A counsilor once said to me while you are scared of suicide you have no problem, its when you start to see suicide as as way out, thats when you have a problem, and I am scared of it, bigtime scared of it, Infact I can't even watch action films with people getting shot etc etc..

I suppose its one of them obsessive thoughts associated with anxiety,

Can anyone relate to what I am saying?

michellemumof4
14-10-07, 17:37
Hi

Sam your councillor is right its the fear that is keepin this thought alive, Like you I had these thoughts and NEVER acted upon them, to be honest someone who fears it as much as we do Simply woulnt and couldnt act upon them

Michelle

Jaco45er
14-10-07, 18:56
I know exactly what you are saying Sam. I used to be terrified at the thought that I would consider it an option. I was obsessed reading about people who took thier own lives, and I would think "did they feel like I do now, and this will progress to this awful conclusion?".

I now realise that these thoughts I suffered from were healthy in the respect that by fearing it so much, it would never be an option.

Jaco

samtheman
14-10-07, 19:01
I know exactly what you are saying Sam. I used to be terrified at the thought that I would consider it an option. I was obsessed reading about people who took thier own lives, and I would think "did they feel like I do now, and this will progress to this awful conclusion?".

I now realise that these thoughts I suffered from were healthy in the respect that by fearing it so much, it would never be an option.

Jaco
Yes I am the same, Its good to know I am not alone with this,

Richie
14-10-07, 21:08
there's been many times in 3 years ive had these thoughts, planned it out so it would go right. Did make two suicide attempts one was half hearted the other didn't work. just ended up in a&e feeling "stupid"
What really stops me is "what if there is an afterlife" although i have no particular religion, i am spiritual and the wondering about "Out of the frying pan and into....etc ect !!! When i read about others having done it, its so sad , the most tragic , saddest thing ever . Luv Richiex

Tom_M
15-10-07, 00:11
Anxious people are the last people to commit suicide. It's the strong types who get into a depression and don't see anyway out, that do it. The thing to remember, is that depression is always curable. You might not think so if you are depressed, but that's the way you think when you are depressed. But you do get over it if you get the right sort of treatment.

Tom

Bill
15-10-07, 01:45
Oh Richie,:hugs:

I've been through it too. I've tried in the past too but Never again!

This is a very difficult question because I agree with both points of view.

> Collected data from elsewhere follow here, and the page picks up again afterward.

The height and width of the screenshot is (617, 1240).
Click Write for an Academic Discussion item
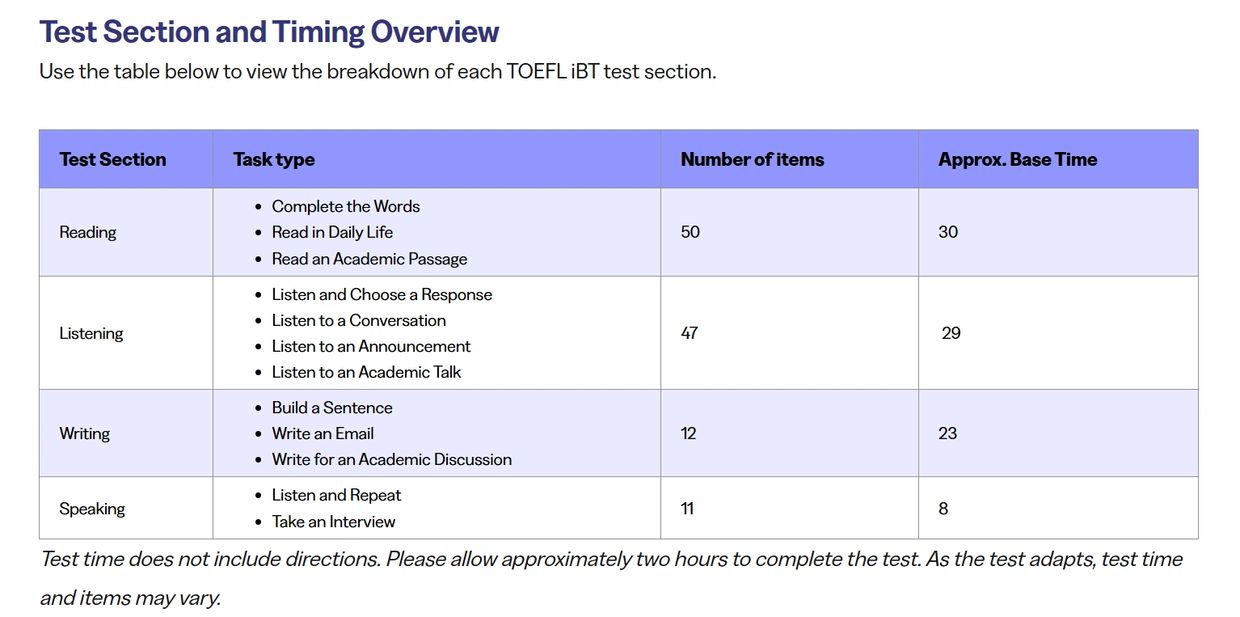[391, 459]
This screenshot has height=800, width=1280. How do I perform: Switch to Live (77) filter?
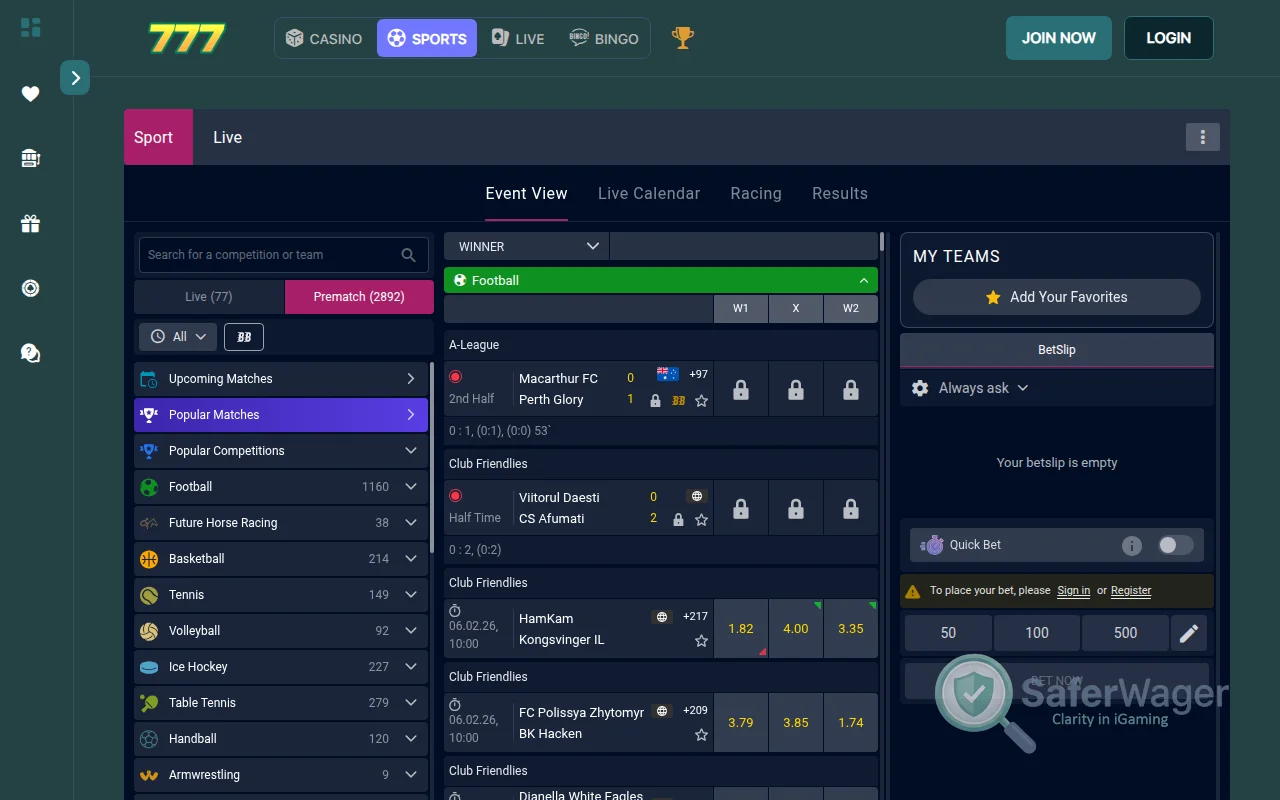[x=208, y=297]
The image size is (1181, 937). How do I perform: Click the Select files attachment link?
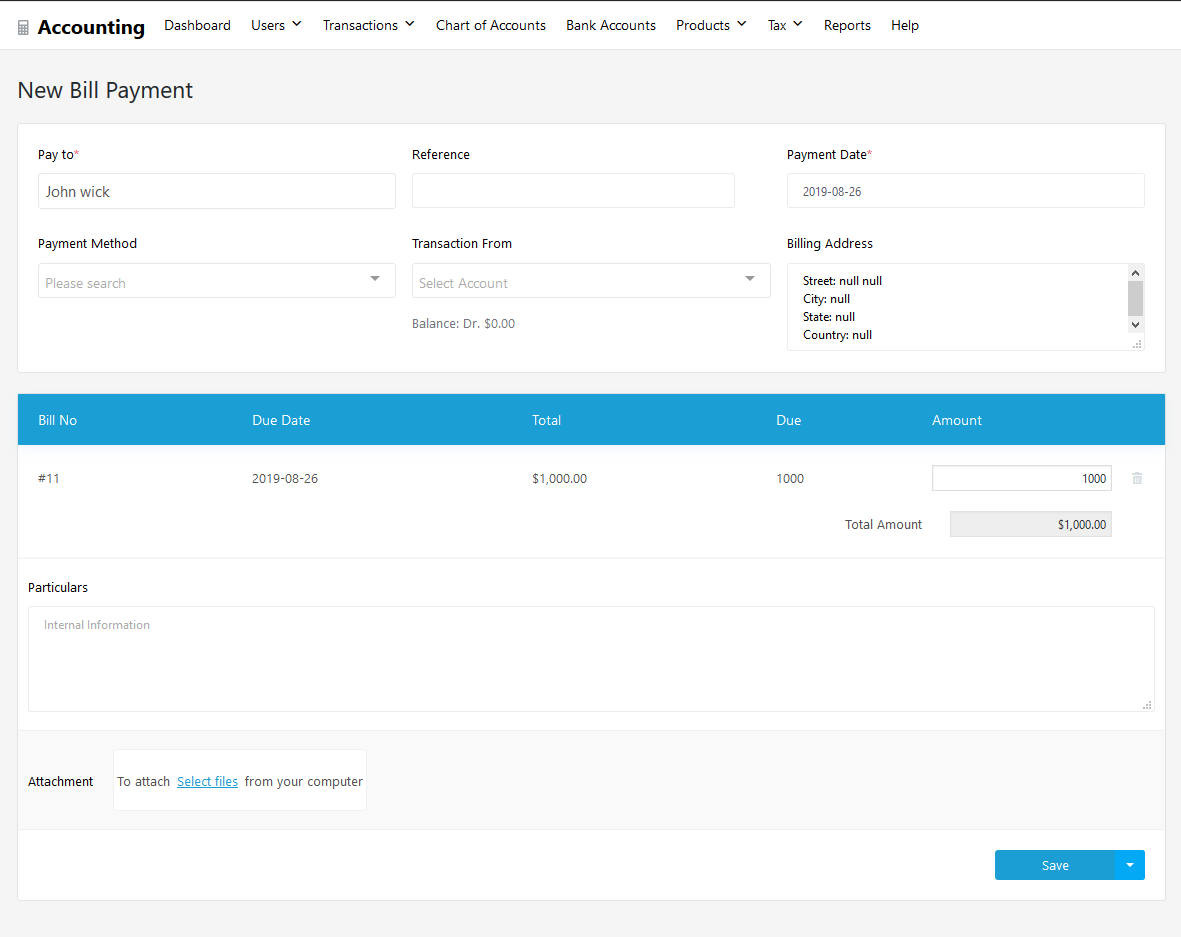(x=207, y=782)

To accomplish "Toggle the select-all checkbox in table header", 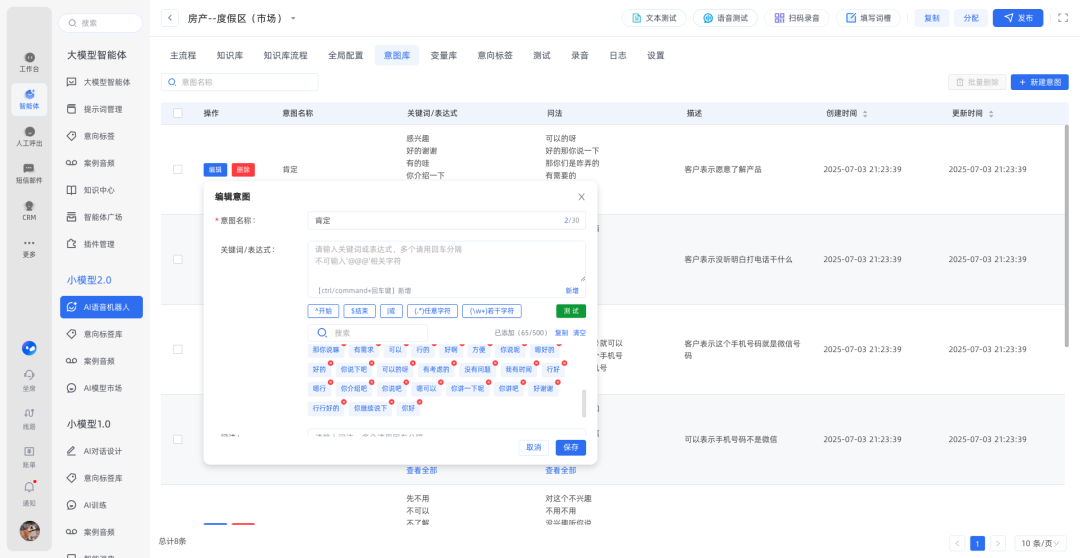I will [x=178, y=114].
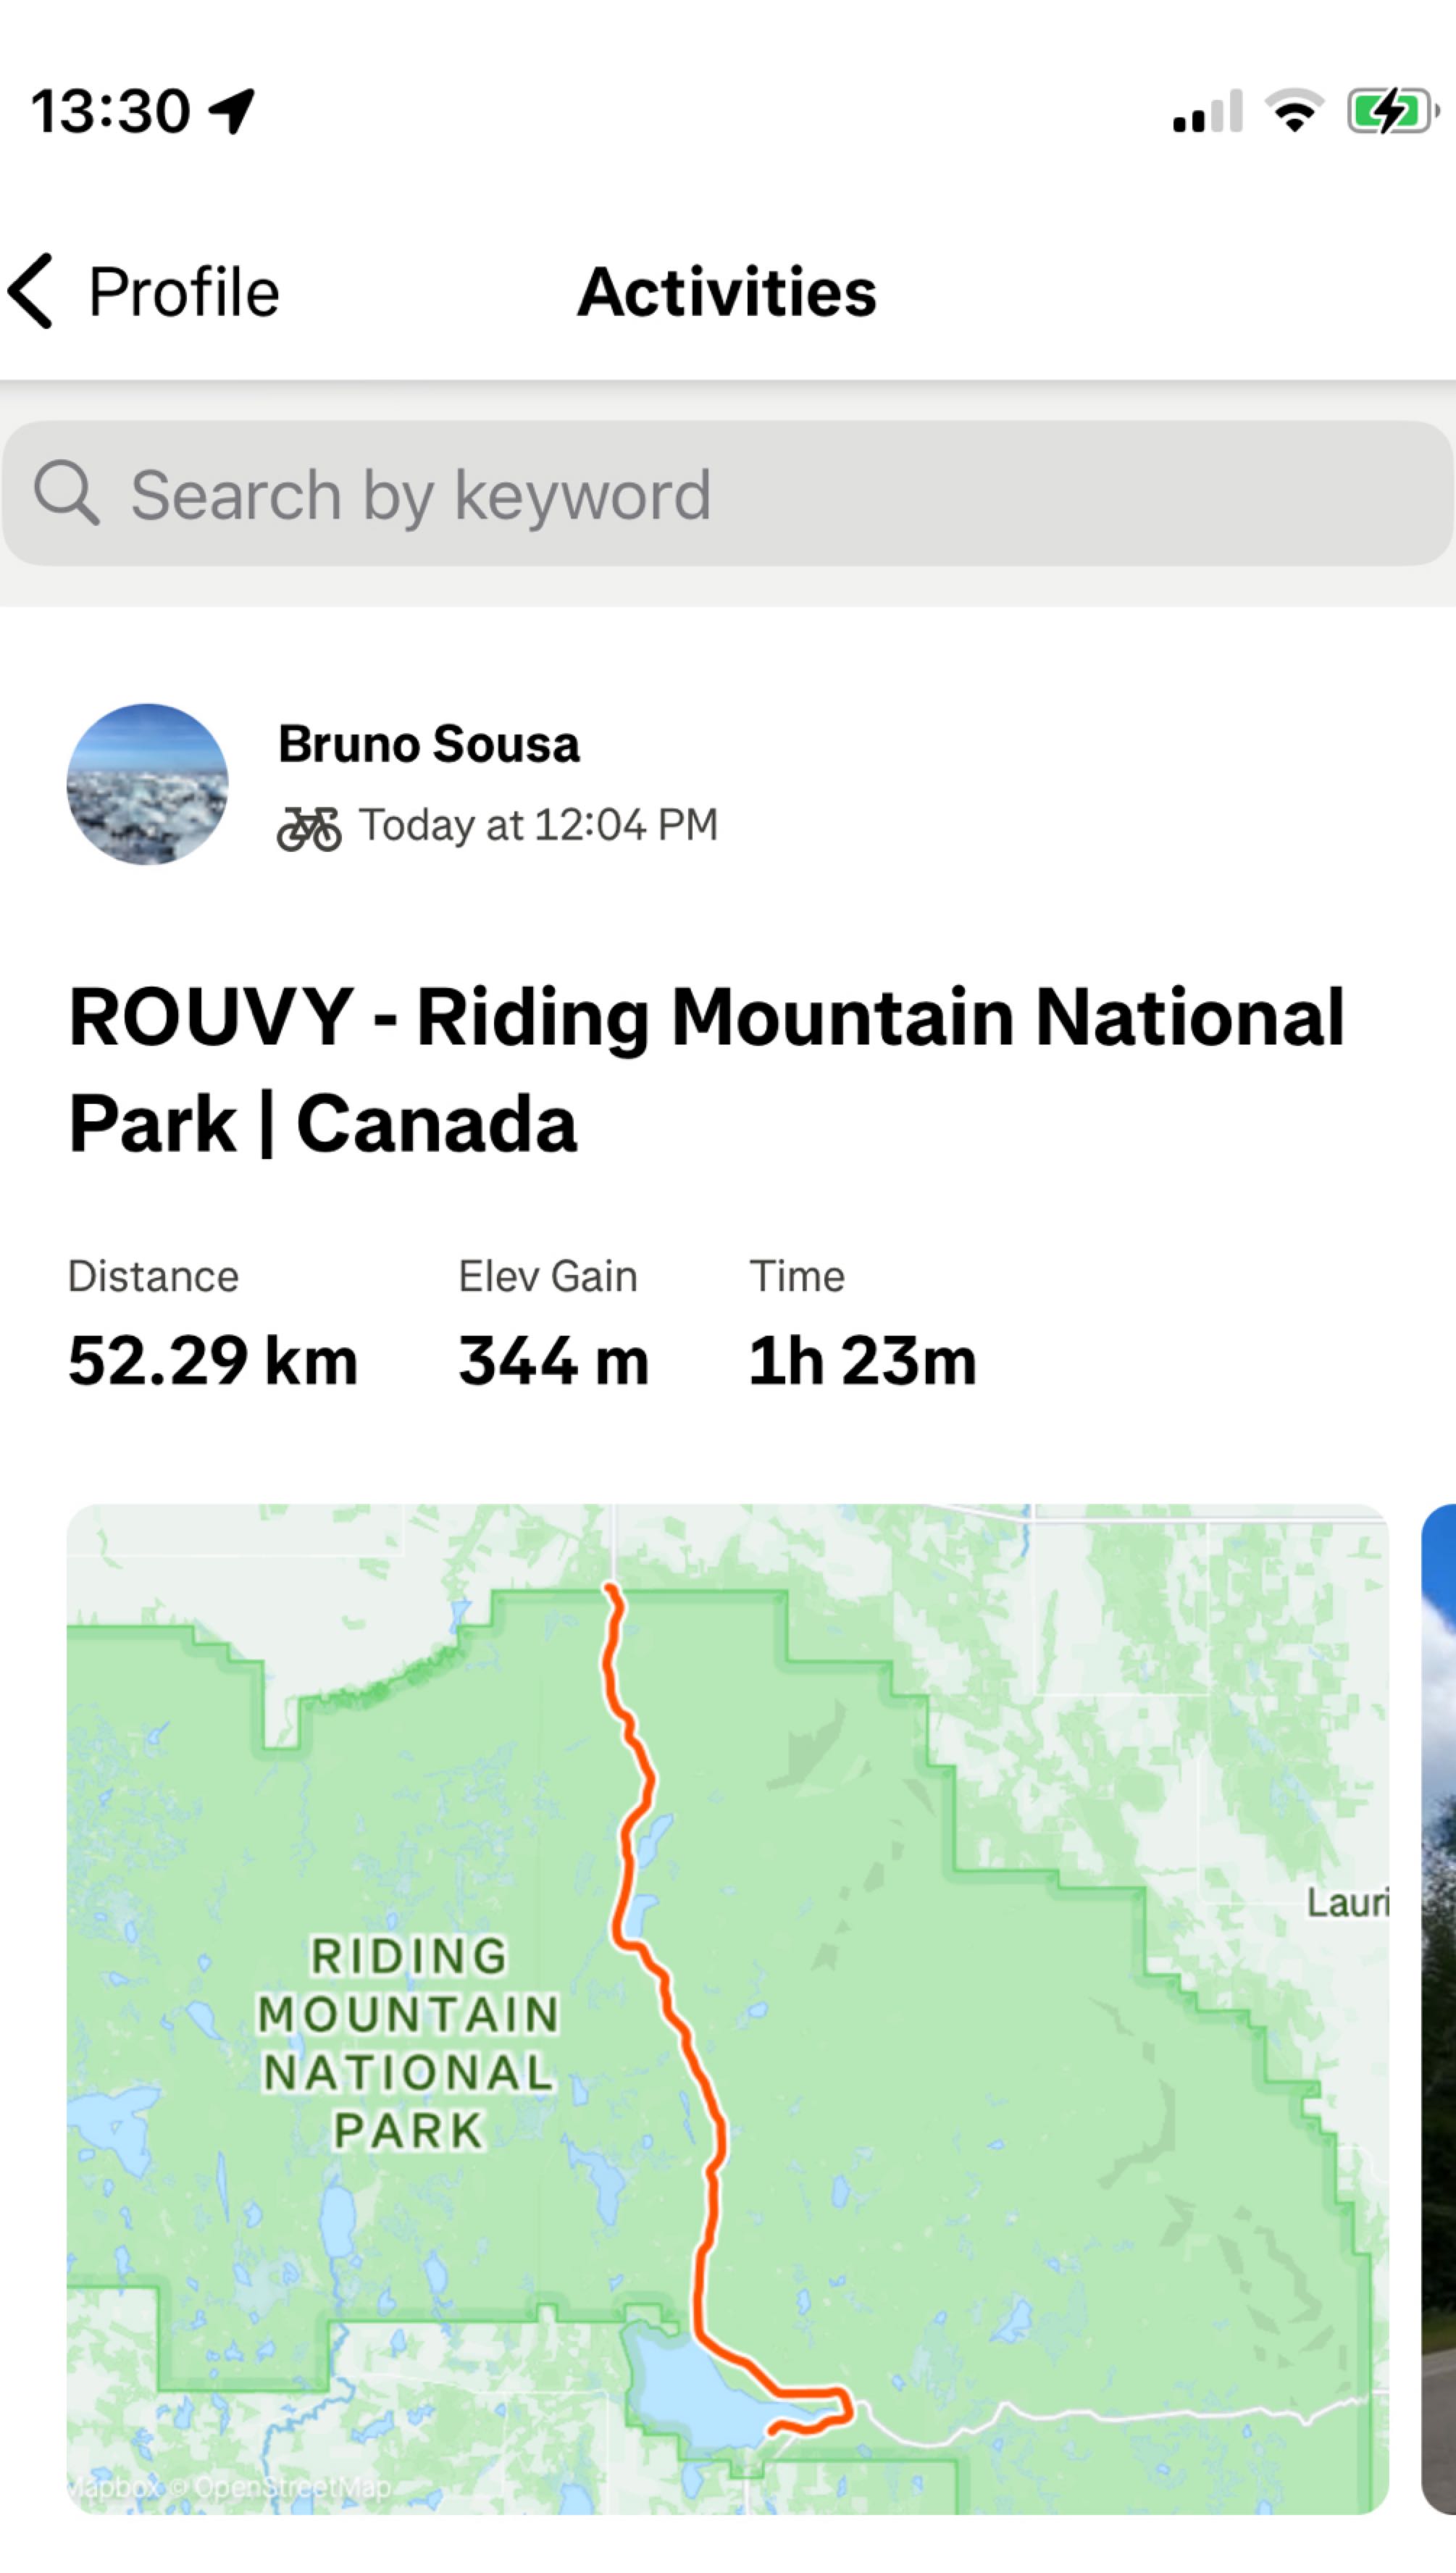Tap the 52.29 km distance stat
Screen dimensions: 1456x2573
(212, 1360)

1) someone who fears it as much as we do Simply woulnt and couldnt act upon them

2)how can people get that low that they actually do it and could anxiety really make me that low?

It's right to say that suicidal thoughts just come into the mind because the thought of it scares us so much, in which case, no, someone would never attempt it.

However in other instances such as Richie says, anxiety can make us feel so low that we can't see any other way out. This is the saddest situation to be in because you feel alone with no one to turn to.

That's how I used to feel until I realised When i read about others having done it, When i read about others having done it, its so sad , the most tragic , saddest thing ever . Luv Richiex. Luv Richiex We're NOT alone.

Richie, if you weren't around, we'd ALL feel, its so sad , the most tragic , saddest thing ever! This is what I keep trying to say, that anxiety sufferers suffer So much, thinking that they are unimportant etc and yet, they Care More about Others which is why to me I have the Highest regard for people such as you Richie.

NEVER feel alone and KNOW that people Care about YOU too. You're the reason I turned my corner because I just like you, I couldn't bear the thought of others suffering as I did.

I hope that comes across ok but it upsets me too much too when these things happen to such caring people such as you. :hugs:

Wilburis
15-10-07, 10:28
My brother did it 3 years ago.

I think this has something to do with my panic disorder.

I think about it a lot too.

Lizzie xx

matt1981
15-10-07, 13:14
I have a fear of suicide well not a fear as such but it does make me uncomfortable and when I get very very stressed I do have thoughts but they're only fleeting although they can cause me quite a bit of anxiety. But when I do have these thoughts I can always see another way out.

Quiet-Lift
16-10-07, 04:54
Hi everyone...

Couldn't agree more with everything you've all been saying. Sometimes it seems like an attractive option - an end to all the pain and disturbing thoughts. Other times I'm terrified and ashamed of myself for even thinking of it...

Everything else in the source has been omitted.